Logistics round-up: huge GXO profits & DHL's US boohoo deal

DHL Supply Chain to manage Boohoo’s US operations; GXO posts Q3 revenues of $1.3 billion; Inflation hits US freight volumes

GXO posts Q3 revenues of $1.3 billion

Contract logistics provider GXO Logistics has posted Q3 revenue of US$2.3bn, 16% higher than the prior-year period, reports 

In early October, the company received UK regulatory clearance of its $1.3bn acquisition of Clipper Logistics, a British firm with a strong position in reverse logistics, a segment that accounts for about 10% of GXO’s revenue but is growing faster than the rest of the company. The ensuing integration, which is underway, will result in cost synergies during 2023 and 2024, GXO said.

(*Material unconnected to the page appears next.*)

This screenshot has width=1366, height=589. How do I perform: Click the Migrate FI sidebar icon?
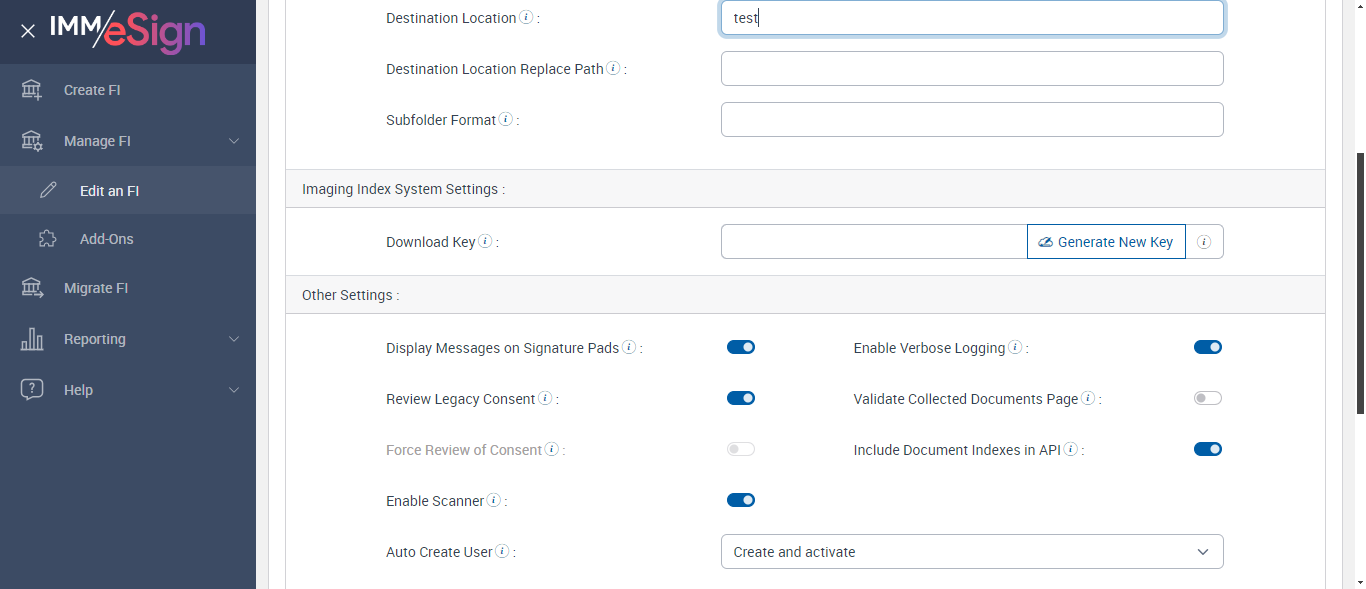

Retail generated by far the largest amount of GXO’s revenue, with $919mn. That was followed by food and beverage ($335mn). The UK ($890mn) was GXO’s most active area in the quarter, followed by the US ($709mn).

Inflation hits US freight volumes

Evolving consumer buying habits and rising interest rates designed to combat inflation has hit US freight industry volumes.

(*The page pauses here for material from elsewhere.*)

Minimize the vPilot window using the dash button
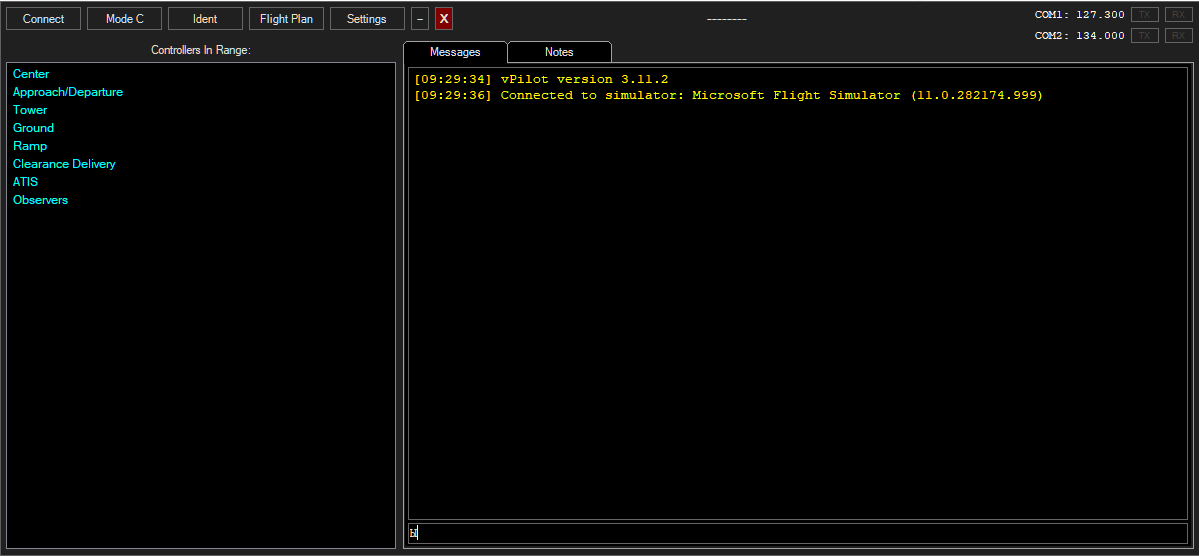Image resolution: width=1199 pixels, height=556 pixels. pos(420,19)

Container spot-rates to the US West Coast have dropped from $9,600 to $3,800, a reflection of slowing demand. 

With fewer loads and a slower-than-normal peak season, winning bids presents a unique challenge for freight brokers, say analysts.

“Competition among freight brokers to win new customer bids has become fierce,” says Ashley McMillan, a Senior Sales Manager with Denim, a US-based financial enablement platform for the logistics industry. “Not just on price but also because of increased customer diligence when it comes to analysing available services during the bidding process.” 

She adds: “Customers are prioritising on-time delivery rates, reduction in missed pick-ups, and visibility on in-transit goods with GPS tracking. 

McMillan predicts that 2023 will see large freight brokerages change tack, by reducing customer rates below spot-market price.

“They’ll take losses to secure customers now, while hoping they can maintain their relationships when the market recovers,” she says.

DHL Supply Chain to manage Boohoo’s US operations

DHL Supply Chain has been chosen by clothing chain Boohoo Group to manage its first US distribution centre. DHL Supply Chain will provide boohoo with warehousing solutions to enable the company’s expected growth in the US market.

Boohoo’s generates annual sales of around $2.4bn, and its popularity in the US continues to grow. DHL will lead the operation of a 1.1 million-square-foot distribution centre in Elizabethtown, Pennsylvania. 

The centre is expected to open in early 2023 and will allow the company to offer a next-day service to the New York City metro region – a key customer area for the fashion brand.

Since 2006 Boohoo has serviced the US market through its UK network since 2006, but growing US order volumes has made a direct-to-consumer fulfilment centre “a necessity”, says Kraig Foreman, President, eCommerce, DHL Supply Chain. 

He adds: “The new facility will reduce transportation costs, improve service, and drive greater agility and speed, getting the latest trends into customers’ hands faster.”

DHL will hire 1,000 associates to staff the facility over th first year, with a further 2,500 expected over the next three years. 

DHL will introduce solutions including Automated Storage and Retrieval System (ASRS) and a high-speed pouch sorter, making it one of the most cutting-edge warehousing solutions on the market. 

Boohoo Supply Chain Director David James says: “Our inventory management is an extremely important element of our commitment to a superior customer experience. 

“We trust DHL Supply Chain to handle our operations at our new US site, leveraging their commitment to advanced digitalization to ensure we meet our customers’ expectations.”